■ EXCERPT PROVIDED
Paris Hilton has become an advocate for teens placed in congregate-care facilities by their parents. She shared her own story of abuse and trauma as a rebellious teen in the documentary, This Is Paris.

In a Washington Post op-ed, she pushed President Joe Biden and Congress to take action. "When I was 16 years old, I was awakened one night by two men with handcuffs. They asked if I wanted to go ‘the easy way or the hard way’ before carrying me from my home as I screamed for help," she began. "I had no idea why or where I was being taken against my will. I soon learned I was being sent to hell."

The 40-year-old revealed she was subjected to a "parent-approved kidnapping" and noted that it is a widespread practice across the United States. Hilton said her parents "fell for the misleading marketing of the ‘troubled teen industry’" while they were searching for solutions to her "rebellious behavior."

"I was choked, slapped across the face, spied on while showering and deprived of sleep," she alleged. "I was called vulgar names and forced to take medication without a diagnosis. At one Utah facility, I was locked in solitary confinement in a room where the walls were covered in scratch marks and blood stains."

■ WHAT TO WORK ON
Quote the full article about Paris Hilton's account of abuse in teen care facilities word for word. Rely only on the article about Paris Hilton's advocacy for teens in care facilities.

■ DATASET
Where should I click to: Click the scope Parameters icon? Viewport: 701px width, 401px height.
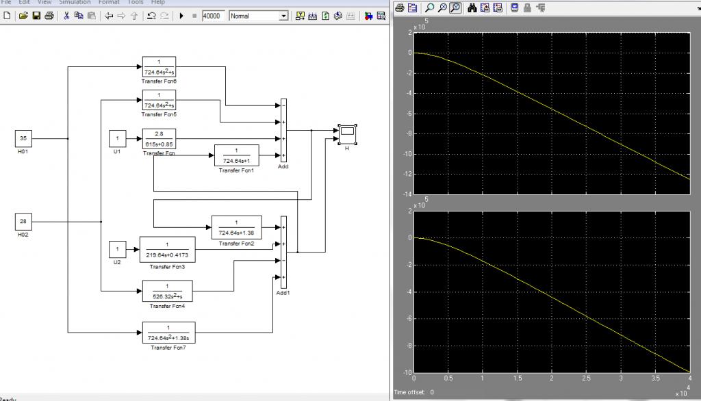(413, 8)
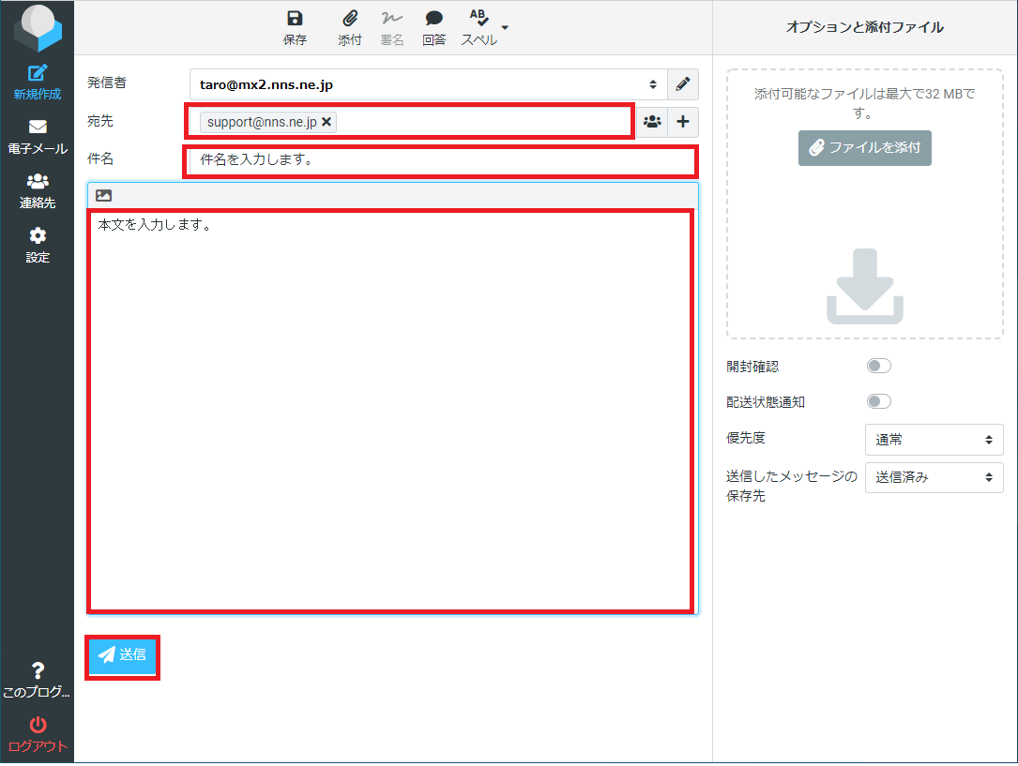Insert image using the editor picture icon
Viewport: 1018px width, 766px height.
tap(103, 196)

■ RESPONSE
Paris Hilton has become an advocate for teens placed in congregate-care facilities by their parents. She shared her own story of abuse and trauma as a rebellious teen in the documentary, This Is Paris.

In a Washington Post op-ed, she pushed President Joe Biden and Congress to take action. "When I was 16 years old, I was awakened one night by two men with handcuffs. They asked if I wanted to go ‘the easy way or the hard way’ before carrying me from my home as I screamed for help," she began. "I had no idea why or where I was being taken against my will. I soon learned I was being sent to hell."

The 40-year-old revealed she was subjected to a "parent-approved kidnapping" and noted that it is a widespread practice across the United States. Hilton said her parents "fell for the misleading marketing of the ‘troubled teen industry’" while they were searching for solutions to her "rebellious behavior."

"I was choked, slapped across the face, spied on while showering and deprived of sleep," she alleged. "I was called vulgar names and forced to take medication without a diagnosis. At one Utah facility, I was locked in solitary confinement in a room where the walls were covered in scratch marks and blood stains."